Productivity before portability
In this re:Invent session, Gregor Hohpe also highlights the importance of immediate utility over potential future flexibility. In other words, productivity should take precedence over portability, as being unproductive can be more detrimental than being locked into a particular vendor. Fast-moving companies don’t bog themselves down with complex portability frameworks; their focus is on delivering value quickly.
Moreover, while using cloud-managed services based on open-source projects can offer a middle ground, it is crucial to consider how these services fit into the broader picture of the company's operational velocity. Reducing undifferentiated heavy lifting is beneficial, but it must be balanced with keeping switching costs reasonable without overcomplicating the infrastructure.
Design patterns and hexagonal architectures to the rescue
We need to stop approaching our architectural solutions in terms of cloud services available in a catalog and start thinking (again) about design patterns. Focusing solely on platform services can cause a loss of the application’s design intent and inadvertently lead to a different form of lock-in—mental lock-in. Instead, thinking in design patterns preserves the application's intent and facilitates more straightforward transitions if and when the need arises.
A good way of looking at this challenge is through the prism of the evolutionary properties of hexagonal architectures, as originally described by Luca Mezzarilla in his fantastic blog post Developing evolutionary architecture with AWS Lambda. This pattern is used in software design and aims at creating loosely coupled application components that can be easily connected to their software environment by means of ports and adapters. The principles of hexagonal architectures can help you isolate the domain logic of your service component from the implementation details of the underlying cloud platform.
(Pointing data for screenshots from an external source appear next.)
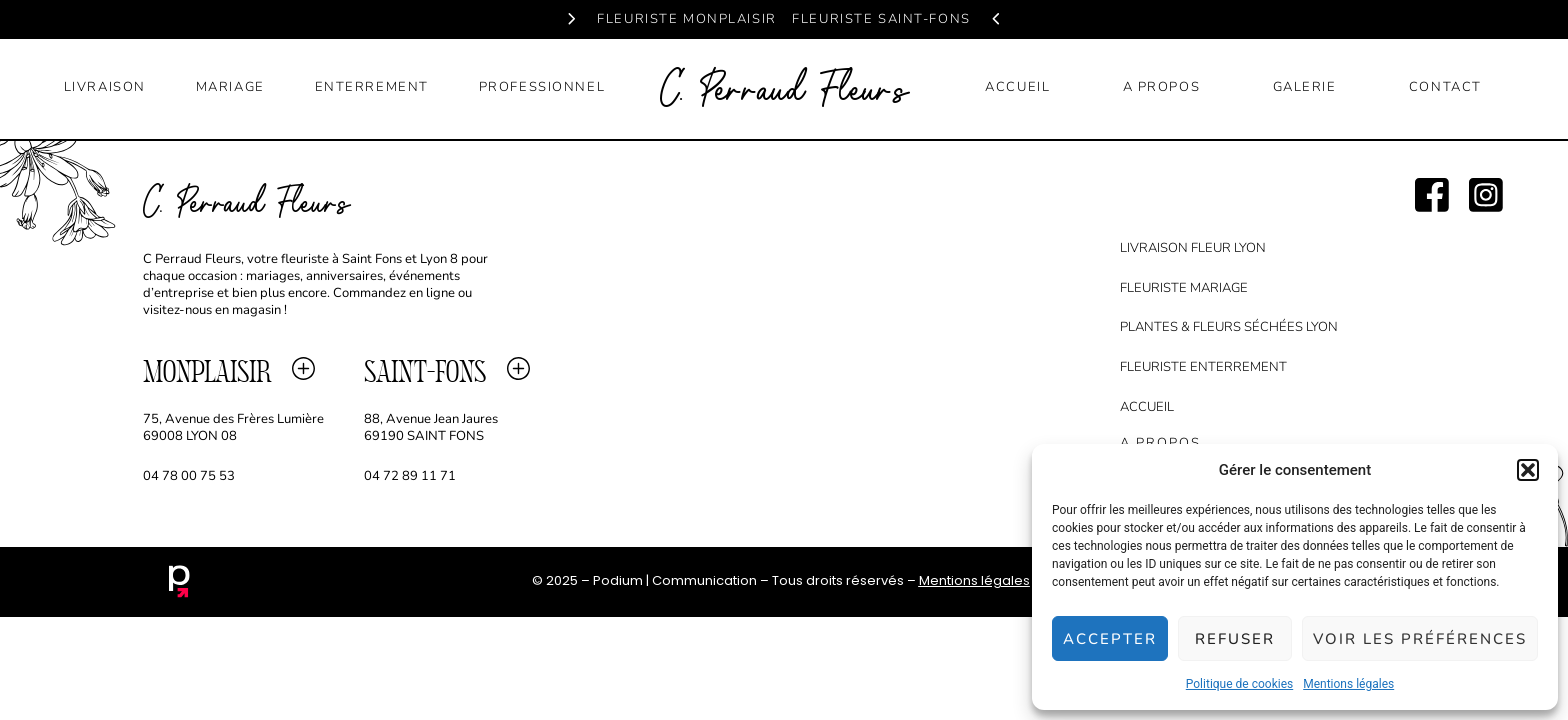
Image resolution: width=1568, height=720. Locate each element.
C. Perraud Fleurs (784, 92)
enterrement (372, 87)
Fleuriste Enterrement (1203, 367)
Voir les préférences (1420, 639)
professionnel (542, 87)
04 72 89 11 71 (411, 476)
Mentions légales (1348, 684)
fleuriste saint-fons (881, 19)
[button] (1528, 470)
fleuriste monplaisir (686, 19)
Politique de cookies (1239, 684)
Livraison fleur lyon (1193, 248)
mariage (230, 87)
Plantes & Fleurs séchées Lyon (1229, 327)
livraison (105, 87)
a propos (1162, 87)
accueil (1017, 87)
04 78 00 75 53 (189, 476)
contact (1445, 87)
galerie (1305, 87)
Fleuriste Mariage (1184, 288)
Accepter (1110, 639)
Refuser (1235, 639)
Designing hexagonal architectures requires a little bit of upfront time and investment since careful thought is needed to create a good design. But, in any case, this design exercise is guided by a change-friendly pattern that will give you some guard rails and future-proofing benefits. In the unlikely event of platform portability, the changes in your component will be concentrated mainly in two dimensions:
- Input adapters for transforming potentially new message formats used by the clients accessing your component in the new platform.
- Output ports for accessing the new cloud services as per the new programming interfaces. Although the underlying protocols may still be based on the same standards (e.g., HTTP endpoints) and the semantics may be equivalent, the developer experience may differ.
Conclusion
In summary, IT departments and tech companies must find a balance between the need for agility and the fear of vendor lock-in. A sensible middle path that values immediate productivity and utility without completely disregarding future flexibility is essential. After all, the ultimate goal is to deliver value, not to construct an impenetrable fortress of options that may never be exercised.